Short task A: Return the records exactly as they appear, from the line that contains "Open the RAM memory module icon" through the line that contains "The height and", inclusive, and nothing else.
--------------------
Buck: “Jackson,” a 91⁄2-year-old, 150-class typical
Hunter: Misty Loggins, country artist and Bowtech ambassador**
Location: Southwestern West Virginia
Date of Kill: Dec. 29, 2015

150-class typical whitetail shot by Misty Loggins
(Waiting) Game Over: Loggins tagged this buck after 208 hours in stand. Misty Loggins

The Campaign

Before the season started, my hunting partner and cameraman Jeremy Starks showed me a trail-cam picture of this beautiful 91⁄2-year-old buck—and I knew. We had 10 other shooters on that property, all over 150. But this one was mine. I needed him.

We named the buck Jackson. He bedded on a bench partway down a mountain, and we hung a stand where I’d have a chance to catch him coming or going. I started hunting that stand in late September, and after dozens of sits, I never got a glimpse of him. I passed up scads of P&Y bucks.
--------------------
Short task B: In the deer hunting story, how many hours did Loggins spend in stand before tagging the buck?
--------------------
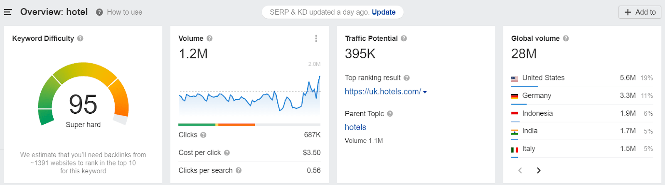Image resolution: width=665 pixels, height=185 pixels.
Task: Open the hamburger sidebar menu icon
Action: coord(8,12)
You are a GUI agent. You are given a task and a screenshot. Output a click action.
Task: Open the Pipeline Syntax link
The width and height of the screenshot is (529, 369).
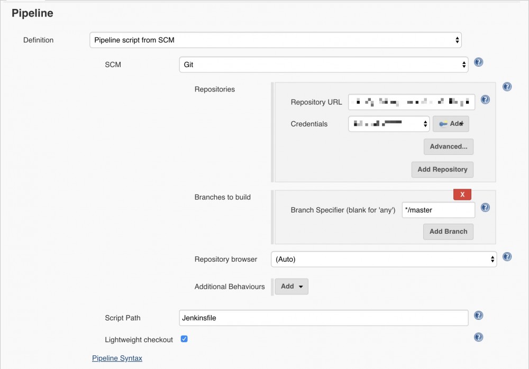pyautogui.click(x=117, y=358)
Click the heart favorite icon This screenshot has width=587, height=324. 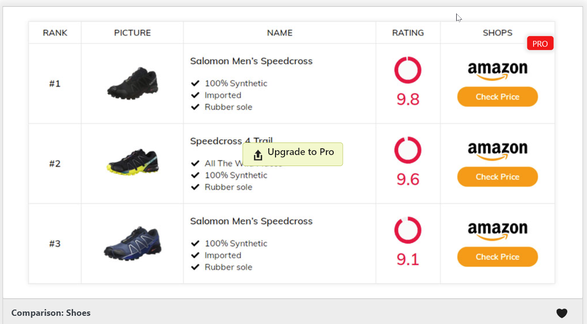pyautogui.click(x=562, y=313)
--------------------
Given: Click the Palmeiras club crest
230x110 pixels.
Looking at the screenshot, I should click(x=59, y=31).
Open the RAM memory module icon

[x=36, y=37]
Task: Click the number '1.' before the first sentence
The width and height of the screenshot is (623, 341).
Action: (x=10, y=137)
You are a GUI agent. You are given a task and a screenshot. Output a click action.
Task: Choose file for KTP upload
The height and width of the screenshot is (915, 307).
--------------------
Expected output A:
Open the RAM memory module icon

[x=36, y=37]
Task: Click the number '1.' before the first sentence
The width and height of the screenshot is (623, 341).
Action: (x=10, y=137)
You are a GUI agent. You are given a task and a screenshot. Output a click action.
Task: Choose file for KTP upload
The height and width of the screenshot is (915, 307).

Expected output B: 208 hours.